Neither the Company nor BG Master Fund ICAV have been, and neither will be, registered under the US Investment Company Act of 1940, as amended (the "Investment Company Act"). In addition the securities referenced in this announcement have not been and will not be registered under the US Securities Act of 1933, as amended (the "Securities Act"). Consequently any such securities may not be offered, sold or otherwise transferred within the United States or to, or for the account or benefit of, US persons except in accordance with the Securities Act or an exemption therefrom and under circumstances which will not require the issuer of such securities to register under the Investment Company Act. No public offering of any securities will be made in the United States.
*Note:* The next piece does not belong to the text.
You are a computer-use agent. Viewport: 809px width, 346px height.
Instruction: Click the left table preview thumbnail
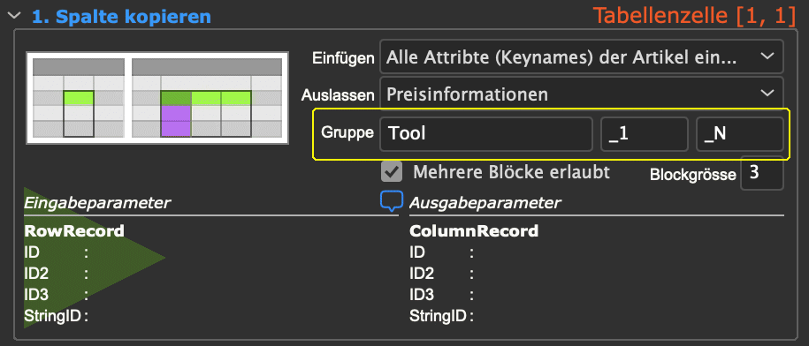coord(79,98)
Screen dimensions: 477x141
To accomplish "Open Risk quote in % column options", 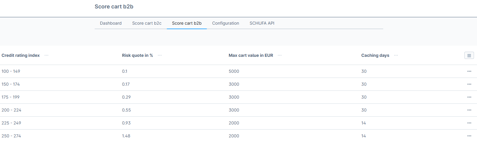I will click(x=160, y=55).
You should always bear in mind that:

  • all investment is subject to risk;
  • results in the past are no guarantee of future results;
  • the investment performance of BGHL may go down as well as up. You may not get back all of your original investment; and
  • if you are in any doubt about the contents of this communication or if you consider making an investment decision, you are advised to seek expert financial advice.

This communication is for information purposes only and the information contained in this communication should not be relied upon as a substitute for financial or other professional advice.